昨春、慶應MCCの夕学プレミアムagoraで「平田オリザさんと創る【表現力を磨く演劇ワークショップ】」を開催した。
オリザさんは受講者に、A4一枚の短いシナリオを提示する。
汽車の中、4人掛けのボックス席に、AとB(友人らしき二人)が向かいあって座っている。二人は、とりとめのない低温の会話を交わしている。そこに見ず知らずのCが登場し、コンパートメントの空席に座っていいかを確かめるとことからシナリオははじまる。

C「あの、ここよろしいですか?」
B「あぁ、どうぞ、どうぞ」
C「すいません」(雑誌を広げて読み始める)
B「いえいえ...」

この後に、Aが「旅行ですか?」とCに問い掛けるところが、このシナリオのキーポイントだという。
見ず知らずの人に、何のとっかかりもない状態で話しかける。
オリザさんによれば、このセリフが日本人は、どうにも苦手だという。

オリザさんが、このシナリオを使うのには、理由がある。
日本人のコミュニケーション上のウィークポイントを端的に提示することができるからだ。
ワークショップでも、多くの人がセリフ棒読み状態になる。少しばかり演技に自信のある人は、ひとりよがりの感情移入の陥ったりもする。なんともスムースではない。
私たちは、よく知らない人、わからない人と、目的が不明確なまま関係を形成していくことが苦手なのである。

「コンテキストのズレを解消することに慣れていない

平田さんは、独特の表現を使って、この状態を解説してくれた。
コンテキストとは、「国柄や地域・文化によって異なる個性」と言い換えることが出来る。
要は異文化との接点を上手くやるコツがわからないわけだ。

上記のシナリオにある「雑誌」を例えば、プロレス雑誌という設定に変え、「旅行ですか?」を「プロレス好きなんですか?」に変えてみると、会話は途端にスムースになる。Cは「プロレスが好きである」というコンテキスト情報が入手できるからだ。

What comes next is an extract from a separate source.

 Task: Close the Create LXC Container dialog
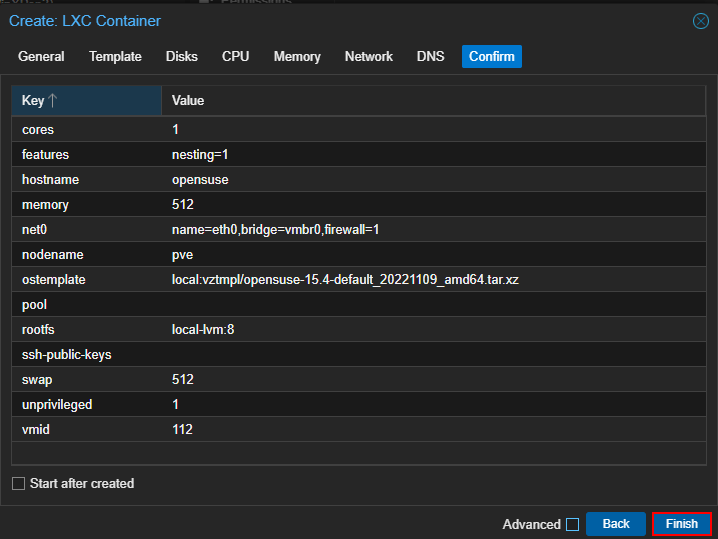click(x=700, y=21)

コンテキストのズレを解消するのは、役者の演技力=話術の巧拙だけではない。舞台設定、衣装、昭明、BGM等々あらゆる環境が影響を及ぼす。上手な演出家は、これらの要素の組み合わせが巧みであるという。

つまり、コミュニケーションの巧拙は、スキルだけではない。コミュニケーションを構成するあらゆる要素を適切にデザインすることで決まる。
若い人が会議で意見を言わないことを嘆く前に、意見が出やすい工夫をすることがコミュニケーションデザインである。
伸びている会社は、これが出来ていることが多い。オリザさんはそう言う。

2000年に及ぶ特異なハイコンテキスト社会で存続してきた日本人は、コンテキストのズレを解消するコツや、メソッドを持っていない。
それを最も、短時間で、体感的に会得できるのが、「演劇」であるという。
オリザさんが、子どもから大人まで、全国で演劇ワークショップを普及している理由がここにある。

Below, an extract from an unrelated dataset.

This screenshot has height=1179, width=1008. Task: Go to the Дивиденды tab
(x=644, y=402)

ただし、コンテキストのズレを解消することは、コンテキストを同一化することではない。
相手との差違があることを認識したうで、その差違を「説明し合う」ことだ。
オリザさんは、それを「対話」と読んでいる。

異文化との「対話」に必要なのは、語学だけでも、スキルだけでも、知識だけでも、マナーだけでもない。それらをトータルにデザインする視点である。
「対話」という目に見えないデザインが問われている時代である。